Note: the shade I made is larger than the actual experiment for visualization. In the real experiment, the quadrupole is very efficient and can isolate within +/- 1-2 m/z, or even lower in modern mass spectrometry.

Well, this is a solid method for identifying peptides. Still, there’s a catch: the fragmentation tends to favor more abundant precursor ions. In other words, more abundant peptides are more likely to get selected for fragmentation, while less abundant peptides may get overlooked. Therefore, when you see quite a lot of missing data in your final data matrix, there is a good chance it was acquired by DDA. To compensate for this bias, most instruments use a feature called dynamic exclusion that prevents repeated fragmentation of the same precursors within a short time window. But that’s getting a little bit too technical–we’ll talk about it in a future post.

Data-independent acquisition

As I stated, DDA has a limitation that it is bias towards more abundant precursors. So why don’t we just fragment it all? Well, this is exactly the concept behind DIA. It works by sequentially fragmenting all ions within the defined mass windows.

All ions within predefined m/z windows are selected for fragmentation. Pink shaded regions represent isolation windows, dashed lines indicate window boundaries.

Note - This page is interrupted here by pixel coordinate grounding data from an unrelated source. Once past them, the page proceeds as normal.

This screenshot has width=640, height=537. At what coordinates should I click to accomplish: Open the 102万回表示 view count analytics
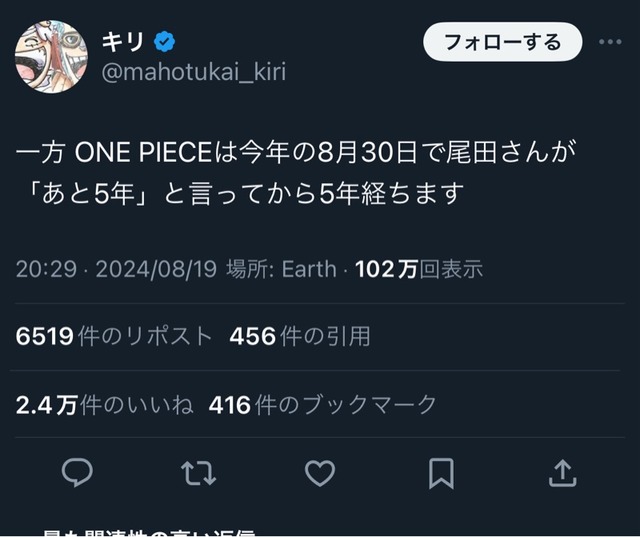pyautogui.click(x=419, y=269)
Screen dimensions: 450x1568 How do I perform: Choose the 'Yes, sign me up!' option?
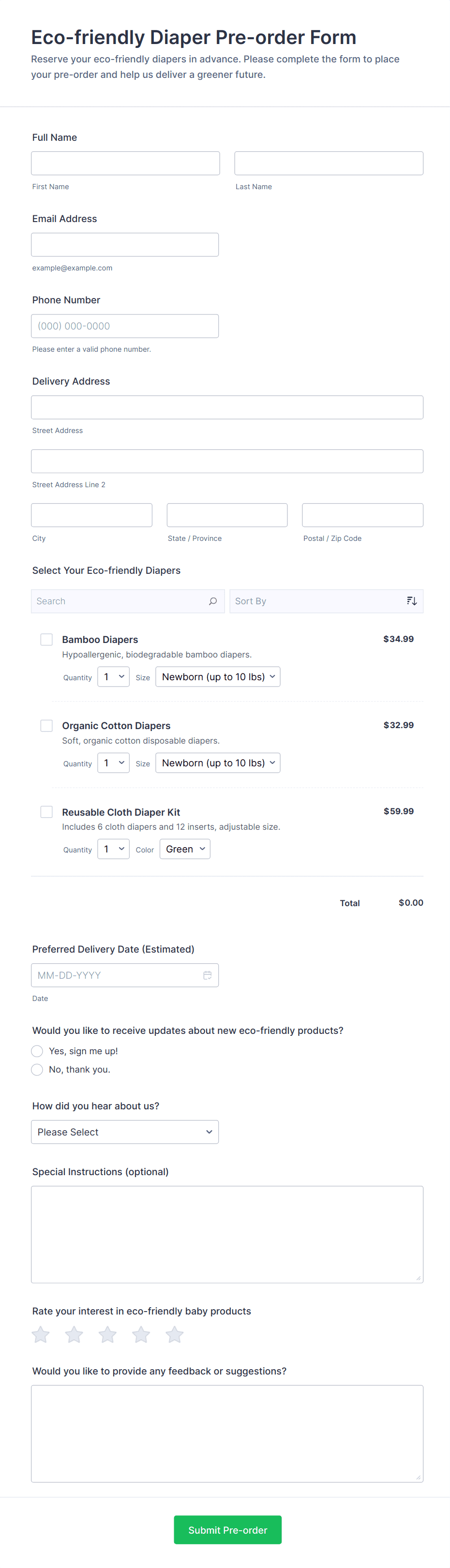(x=37, y=1051)
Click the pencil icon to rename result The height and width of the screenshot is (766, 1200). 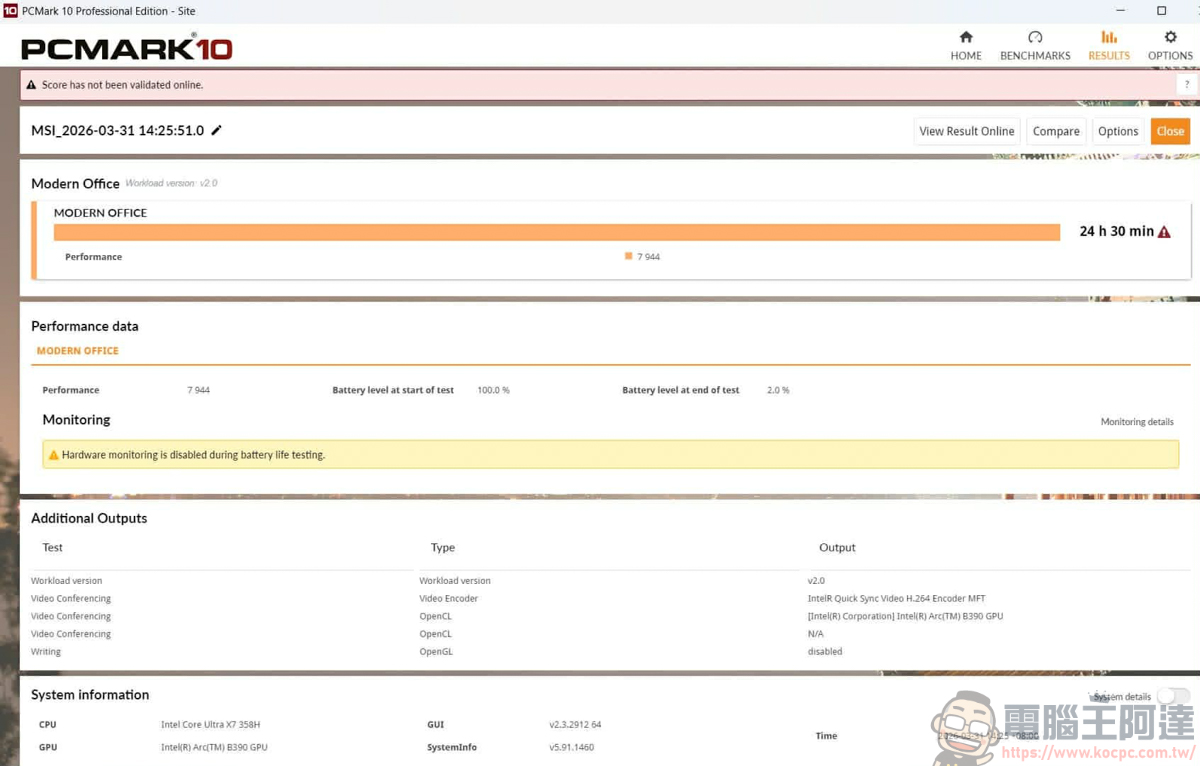[x=217, y=131]
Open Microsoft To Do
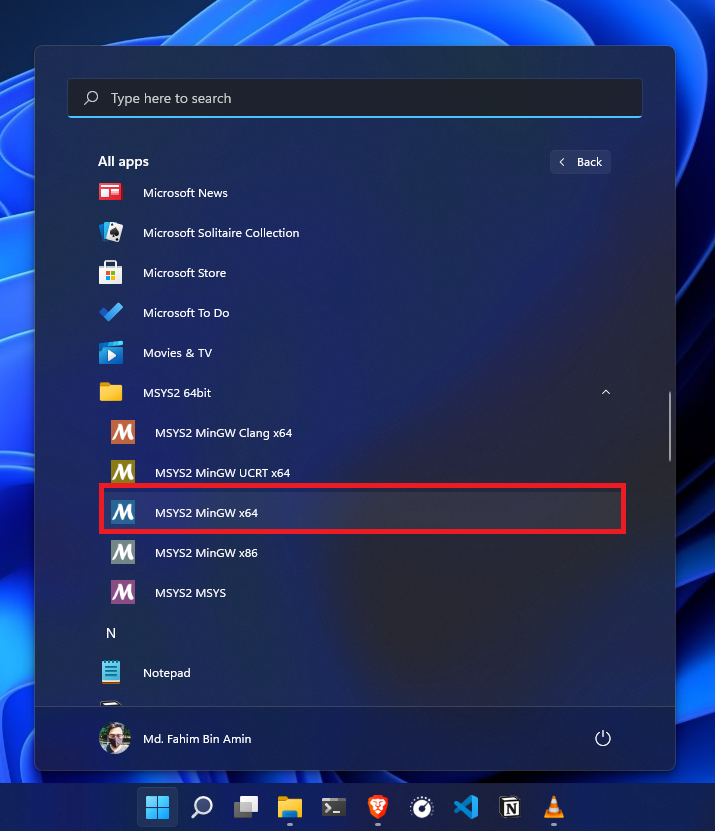Image resolution: width=715 pixels, height=831 pixels. pos(186,313)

As you can see in the figure, for this MS1, the next 12 windows will be sequentially fragmented in MS2. In this way, all ions–more or less–get a chance to be fragmented without bias. This makes the fragmentation pattern much more predictable, resulting in more robust, reproducible spectra generation across the run. Accordingly, there will be a lot less missing data events than DDA, especially in low-abundant peptides. There is a lot of variation in window fragmentation patterns, such as staggered windows and variable-width windows that are designed to optimize coverage and improve sensitivity, depending on the instruments.

Terrific! So, should we entirely abandon DDA and move to DIA? Not exactly, for now. While it results in much more reproducible spectra, the spectra themselves are much more complicated. This is because there are multiple precursors fragmented together within one window, leading to chimeric spectra. DDA typically isolates and fragments individual precursors within narrow windows, making chimeric events much less likely. Therefore, identifying peptides from these spectra often requires library–a pre-built reference of known peptide fragmentation pattern–to serve as a spectrum blueprint to match spectra with overlapping fragmented ions.

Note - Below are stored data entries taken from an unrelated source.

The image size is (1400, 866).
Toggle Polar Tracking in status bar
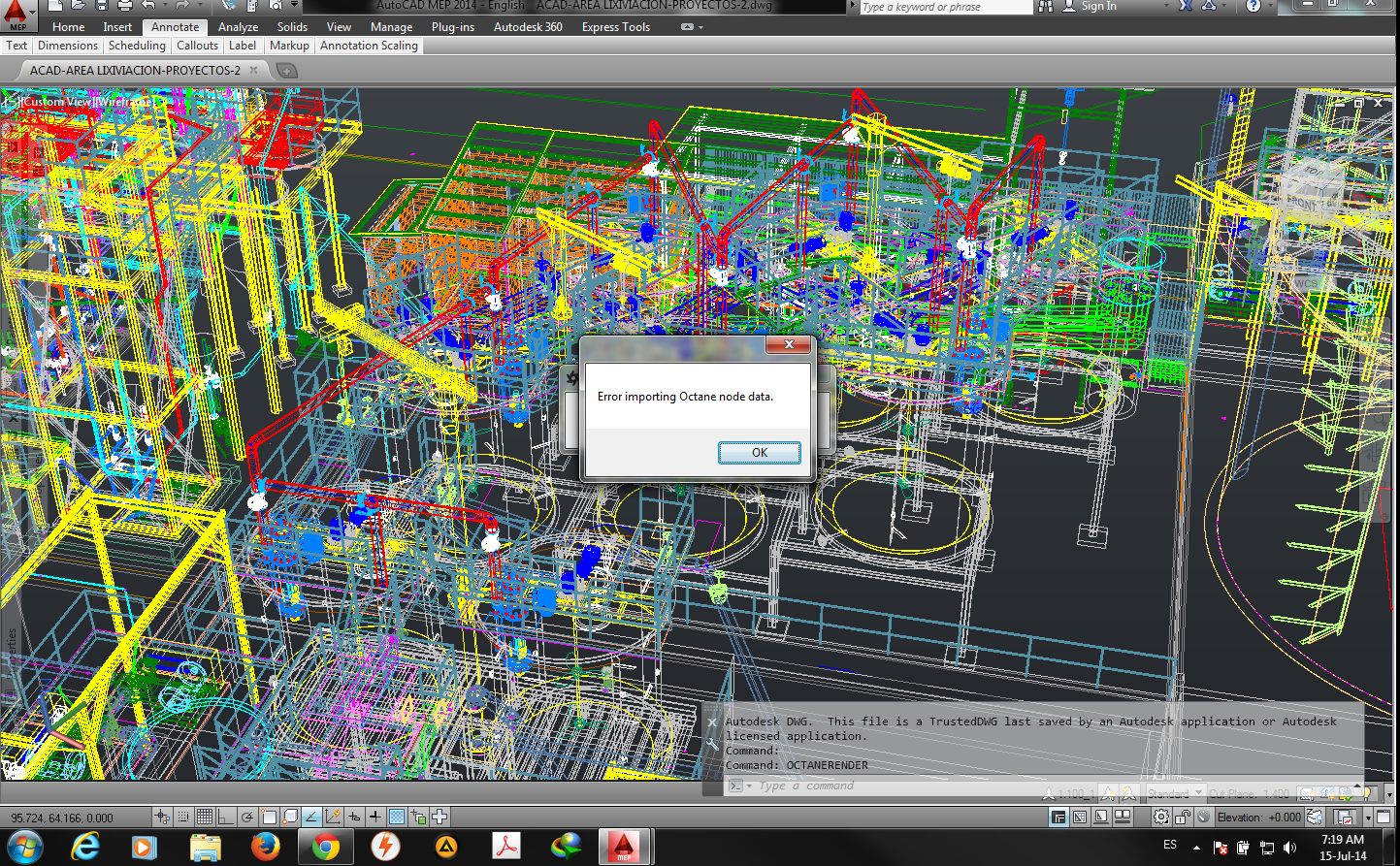[x=247, y=818]
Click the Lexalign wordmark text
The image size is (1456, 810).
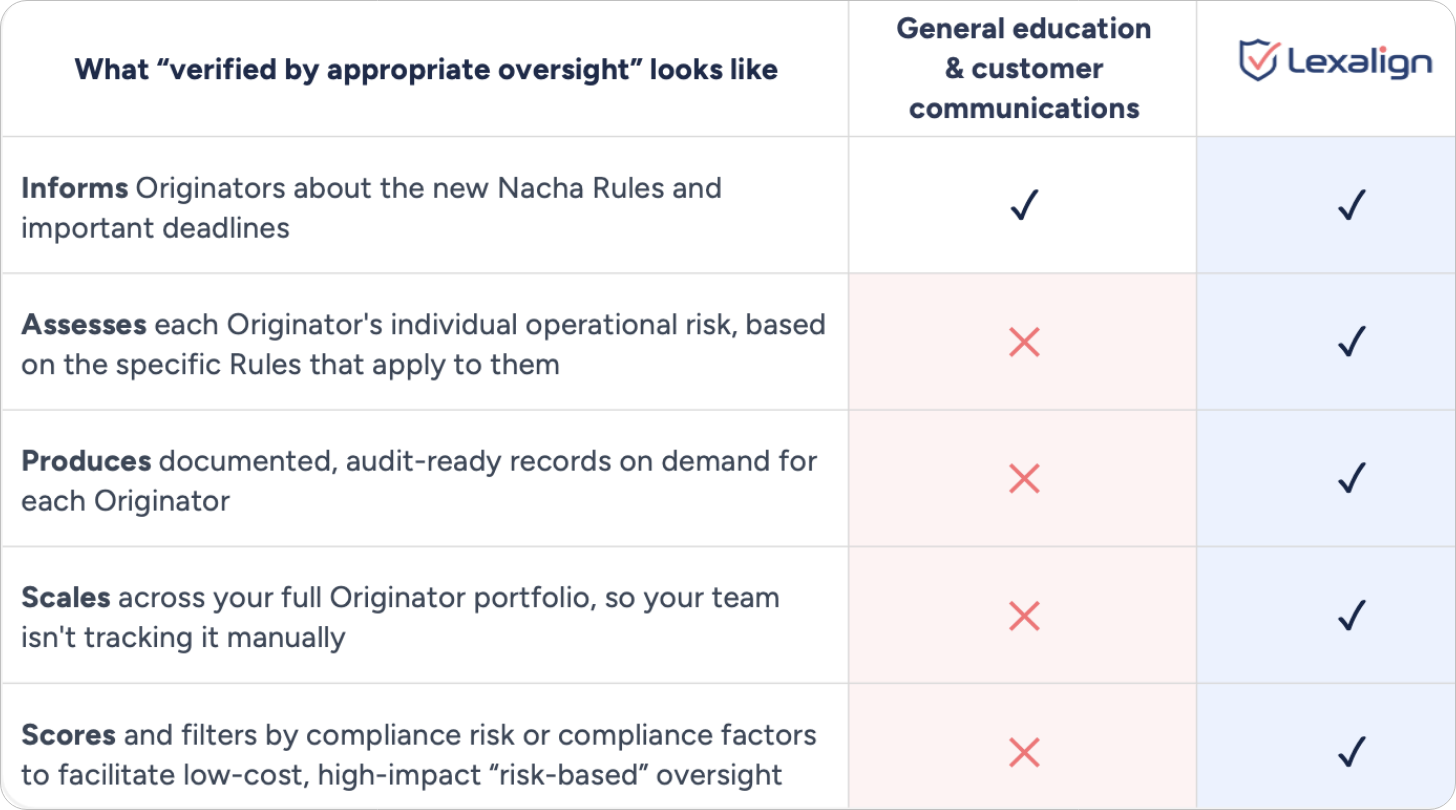click(x=1360, y=63)
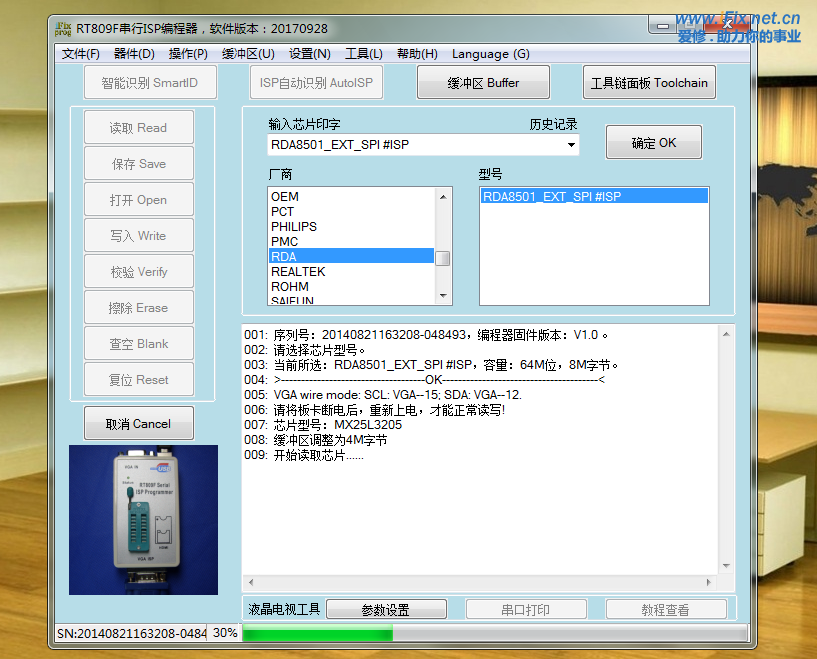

Luckily, the bioinformatics tools for DIA are rapidly evolving, making it very feasible to analyze these spectra with ease. Most modern proteomics tools now support analyzing DIA without requiring much effort from the users. Some tools can even do it with library-free settings, such as DIA-NN, MaxQuant, Spectronaut, MSFragger, and many more. Note that proper methods for false discovery estimation in DIA are still in debate. Still, in a general label-free workflow, DIA is now a highly accessible and powerful option at the moment.

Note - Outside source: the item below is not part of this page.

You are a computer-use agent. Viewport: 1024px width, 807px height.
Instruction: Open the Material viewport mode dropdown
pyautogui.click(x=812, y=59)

So, DDA still has the place?

Absolutely. While currently DIA is the go-to for general label-free workflow, certain methods still prefer DDA, such as:

Post-translational modification analysis, DDA provides much cleaner MS2 spectra, which are critical for confident PTM modification site localization. (Though DIA is rapidly catching up in this area.)
Label-based proteomics, especially with tandem mass tag.
Building a tailored spectral library for some projects.
Peptidomics, your regular computer could explode due to a very large search space.
De novo sequencing, since interpreting chimeric spectra without prior knowledge is still highly challenging.

Conclusion

So, while DIA is rapidly evolving and can replace some DDA workflows, DDA still has a place, especially when you need to do experiments that require much cleaner spectra, such as PTM or de novo sequencing. Choosing the right approach depends on your specific research questions and analytic goals. But who knows what it will be in the future? With continuous improvements in mass spectrometry hardware and software, the line between DDA and DIA will only grow more flexible.